Final answer:
The initial cost of equity for the unlevered firm is 10%. After converting to 25% debt, the cost of equity becomes 11.7% and the WACC 9.275%; for 75% debt, the cost of equity rises to 15.4% and WACC decreases to 7.355%.
Step-by-step explanation:
To determine the cost of equity for an unlevered firm, we use the following formula:
Weighted Average Cost of Capital (WACC) = Cost of Equity (E/V) + Cost of Debt (D/V) * (1 - Tax Rate),
where E is the market value of the equity, D is the market value of the debt, and V is the total value of the firm (E + D). Since the firm is unlevered, the cost of equity is equal to the WACC, which is 10%.

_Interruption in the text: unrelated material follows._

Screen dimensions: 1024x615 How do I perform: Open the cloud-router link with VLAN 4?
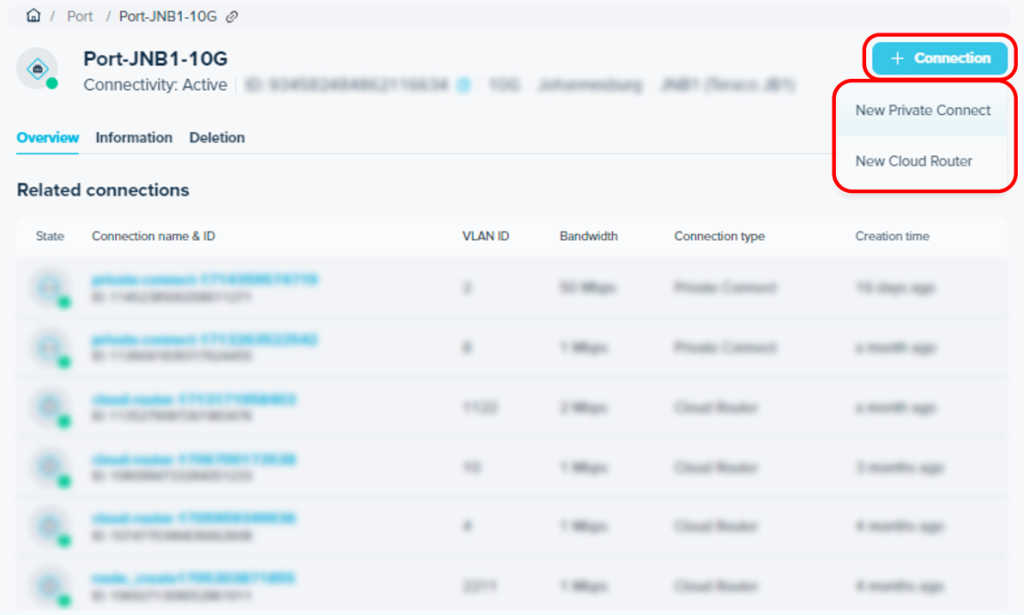tap(193, 519)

When the firm converts to 25 percent debt, we would typically use the Modigliani-Miller theorem to adjust the cost of equity based on the new capital structure:
New Cost of Equity = Old Cost of Equity + (Old Cost of Equity - Cost of Debt) * (Debt/Equity) * (1 - Tax Rate).
However, we lack the old cost of equity explicitly; hence we must use the old WACC to represent it.
For 25 percent debt, the firm's new cost of equity will be:
10% + (10% - 6%) * (0.25/0.75) * (1 - 0.20) = 11.7%.
For 75 percent debt, it becomes:
10% + (10% - 6%) * (0.75/0.25) * (1 - 0.20) = 15.4%.
To calculate the WACC after the conversion to 25 percent debt:
WACC = (75% * Cost of Equity) + (25% * Cost of Debt) * (1 - Tax Rate);
WACC = (75% * 11.7%) + (25% * 6%) * (1 - 0.20) = 9.275%.
Similarly, for 75 percent debt:
WACC = (25% * Cost of Equity) + (75% * Cost of Debt) * (1 - Tax Rate);
WACC = (25% * 15.4%) + (75% * 6%) * (1 - 0.20) = 7.355%.